WASHINGTON -- Delta Air Lines Inc. won't lower the concessions it is seeking from its pilots any further, but would be willing to discuss concerns pilots have about the possible termination of their defined benefit pension plan, the carrier's chief financial officer said in an interview yesterday.
Following the fourth day of two weeks of hearings before an arbitration panel that will decide whether to allow the company to throw out its pilot contract, Edward Bastian made the most definitive statement to date about what Delta is willing to accept and what it isn't.
The comments came even as the chairman of the union's executive committee, Lee Moak, said in an interview that anyone who doubts the pilots' resolve to strike if their contract is voided is mistaken.
The ''$305 million is nonnegotiable because that's what our minimum needs are to survive as a company," Bastian said.
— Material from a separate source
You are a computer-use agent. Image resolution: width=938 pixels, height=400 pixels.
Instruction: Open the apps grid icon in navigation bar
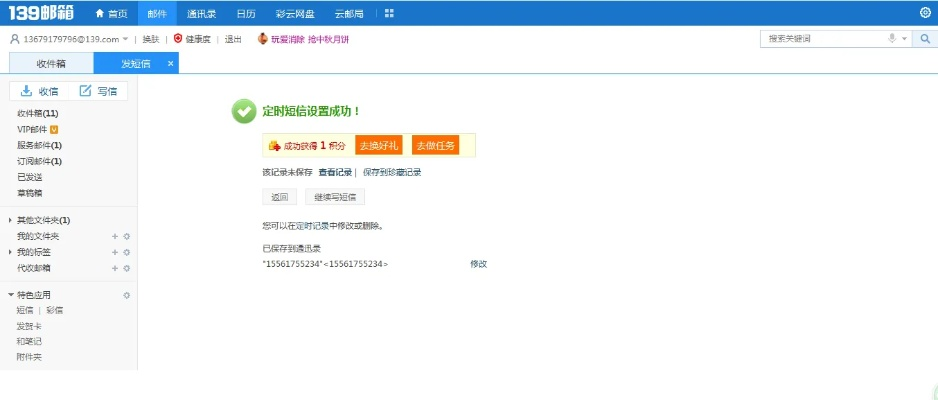click(x=389, y=13)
Regarding the pilots' pension and other changes, ''those are things to be discussed in the room," Bastian said.
The arbitration panel must decide by April 15 on Delta's motion to reject its pilot contract.
The company and union have not had any negotiation sessions since the hearings in Washington began on Monday. While both sides say they are willing to meet, no sessions have been scheduled. Top union and company officials are staying in the same hotel.
''It takes two parties," Bastian said. ''We're here and they know where we're at."
Moak said the company should take the union's stance seriously and be more open to negotiations on all terms being discussed.
''If management's action is to destroy the airline, I can't control them," Moak said.
He said he hopes and believes cooler heads will prevail but he said whether that happens is up to the company.
''I look at it unemotionally," Moak said. ''Whatever action they take, we are going to respond appropriately."
He reiterated the union will strike if its contract is rejected. Asked if Delta will go out of business, Moak said he is encouraging people to book flights and stick with the airline.
But he also said the pilots won't back down in the fight over their pay, benefits, and pensions.